• What needs to be done: Read the records beneath this task and copy every line that contains the string "Share".

-*-

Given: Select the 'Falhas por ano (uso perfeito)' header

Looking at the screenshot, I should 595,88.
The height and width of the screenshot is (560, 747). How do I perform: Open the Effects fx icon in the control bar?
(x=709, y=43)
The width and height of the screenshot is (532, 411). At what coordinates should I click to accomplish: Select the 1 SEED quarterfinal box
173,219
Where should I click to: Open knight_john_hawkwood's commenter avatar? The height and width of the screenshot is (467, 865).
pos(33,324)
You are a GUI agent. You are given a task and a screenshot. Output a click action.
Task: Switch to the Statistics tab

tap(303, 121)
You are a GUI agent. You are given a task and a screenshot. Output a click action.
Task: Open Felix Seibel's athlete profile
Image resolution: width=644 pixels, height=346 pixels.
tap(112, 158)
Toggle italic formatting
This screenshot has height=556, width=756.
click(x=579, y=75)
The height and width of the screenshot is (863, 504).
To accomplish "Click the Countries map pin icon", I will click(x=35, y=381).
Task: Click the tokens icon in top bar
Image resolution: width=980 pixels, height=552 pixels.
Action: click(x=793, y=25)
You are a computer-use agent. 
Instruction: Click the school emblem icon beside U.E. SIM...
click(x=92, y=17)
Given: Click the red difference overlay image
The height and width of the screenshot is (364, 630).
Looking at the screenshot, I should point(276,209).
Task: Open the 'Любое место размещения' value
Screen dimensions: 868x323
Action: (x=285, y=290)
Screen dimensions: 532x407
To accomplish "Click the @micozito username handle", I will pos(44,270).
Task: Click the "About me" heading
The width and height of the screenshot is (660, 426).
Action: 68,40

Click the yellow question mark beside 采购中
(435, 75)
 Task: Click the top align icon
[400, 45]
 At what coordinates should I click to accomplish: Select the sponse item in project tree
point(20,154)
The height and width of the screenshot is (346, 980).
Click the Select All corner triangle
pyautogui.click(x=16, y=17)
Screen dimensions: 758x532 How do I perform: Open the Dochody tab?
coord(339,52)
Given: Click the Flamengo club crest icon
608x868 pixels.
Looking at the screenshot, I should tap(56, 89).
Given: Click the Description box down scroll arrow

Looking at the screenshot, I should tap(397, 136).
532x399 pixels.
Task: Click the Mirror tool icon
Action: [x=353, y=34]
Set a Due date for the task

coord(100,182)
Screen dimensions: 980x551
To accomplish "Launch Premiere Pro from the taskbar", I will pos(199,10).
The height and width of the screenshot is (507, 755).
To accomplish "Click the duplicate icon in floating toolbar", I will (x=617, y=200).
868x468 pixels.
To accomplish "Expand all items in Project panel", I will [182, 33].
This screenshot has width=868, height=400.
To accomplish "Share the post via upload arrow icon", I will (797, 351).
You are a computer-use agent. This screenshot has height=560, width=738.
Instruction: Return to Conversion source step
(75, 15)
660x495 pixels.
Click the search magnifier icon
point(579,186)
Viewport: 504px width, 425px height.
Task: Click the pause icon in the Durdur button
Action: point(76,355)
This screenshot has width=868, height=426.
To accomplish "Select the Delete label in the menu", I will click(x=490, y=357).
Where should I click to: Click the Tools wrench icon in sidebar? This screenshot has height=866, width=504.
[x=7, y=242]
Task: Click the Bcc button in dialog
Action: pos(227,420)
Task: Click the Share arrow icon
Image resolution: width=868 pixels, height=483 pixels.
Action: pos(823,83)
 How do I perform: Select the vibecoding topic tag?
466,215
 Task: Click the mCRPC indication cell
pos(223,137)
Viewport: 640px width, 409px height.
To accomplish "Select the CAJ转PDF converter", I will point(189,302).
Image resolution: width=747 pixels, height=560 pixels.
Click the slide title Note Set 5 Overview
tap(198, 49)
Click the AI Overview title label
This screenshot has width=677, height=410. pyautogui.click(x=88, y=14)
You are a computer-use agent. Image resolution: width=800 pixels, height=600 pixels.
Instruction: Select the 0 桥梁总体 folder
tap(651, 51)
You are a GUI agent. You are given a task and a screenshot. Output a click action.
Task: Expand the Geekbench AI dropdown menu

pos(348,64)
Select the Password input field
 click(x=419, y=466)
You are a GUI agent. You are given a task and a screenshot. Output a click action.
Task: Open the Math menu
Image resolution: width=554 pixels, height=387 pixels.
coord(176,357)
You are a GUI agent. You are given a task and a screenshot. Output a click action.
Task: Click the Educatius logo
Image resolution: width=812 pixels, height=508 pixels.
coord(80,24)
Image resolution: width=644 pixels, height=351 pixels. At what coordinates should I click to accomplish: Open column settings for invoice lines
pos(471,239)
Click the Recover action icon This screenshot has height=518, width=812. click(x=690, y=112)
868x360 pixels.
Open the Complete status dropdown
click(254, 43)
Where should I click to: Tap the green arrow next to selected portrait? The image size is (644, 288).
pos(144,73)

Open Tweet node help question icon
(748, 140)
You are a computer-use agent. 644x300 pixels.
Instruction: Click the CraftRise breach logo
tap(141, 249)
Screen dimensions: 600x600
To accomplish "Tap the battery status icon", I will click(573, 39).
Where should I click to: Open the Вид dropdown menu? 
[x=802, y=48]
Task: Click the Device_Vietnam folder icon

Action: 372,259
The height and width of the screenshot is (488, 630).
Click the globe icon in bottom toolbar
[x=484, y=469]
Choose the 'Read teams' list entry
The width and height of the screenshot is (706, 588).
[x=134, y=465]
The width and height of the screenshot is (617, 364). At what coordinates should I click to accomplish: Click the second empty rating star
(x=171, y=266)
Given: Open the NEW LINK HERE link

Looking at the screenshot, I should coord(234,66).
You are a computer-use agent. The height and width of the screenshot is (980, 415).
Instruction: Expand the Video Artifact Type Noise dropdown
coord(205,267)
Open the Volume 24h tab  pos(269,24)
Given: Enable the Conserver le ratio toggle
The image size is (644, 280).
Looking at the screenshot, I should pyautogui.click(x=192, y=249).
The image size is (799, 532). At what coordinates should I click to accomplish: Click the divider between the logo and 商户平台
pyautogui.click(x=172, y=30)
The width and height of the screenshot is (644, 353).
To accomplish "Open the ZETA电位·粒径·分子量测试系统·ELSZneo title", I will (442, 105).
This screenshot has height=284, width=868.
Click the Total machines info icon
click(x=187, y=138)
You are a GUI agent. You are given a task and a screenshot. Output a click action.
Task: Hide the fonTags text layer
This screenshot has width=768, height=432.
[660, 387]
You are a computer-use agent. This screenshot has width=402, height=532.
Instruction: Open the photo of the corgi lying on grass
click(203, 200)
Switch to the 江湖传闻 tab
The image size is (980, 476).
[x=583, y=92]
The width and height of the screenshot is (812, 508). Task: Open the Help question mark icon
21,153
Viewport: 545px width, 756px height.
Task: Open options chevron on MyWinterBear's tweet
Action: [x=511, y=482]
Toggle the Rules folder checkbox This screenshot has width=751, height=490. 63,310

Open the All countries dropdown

-*-

• Result of this task:
To accomplish "Share the post via upload arrow icon", I will (797, 351).
Task: Click the Share arrow icon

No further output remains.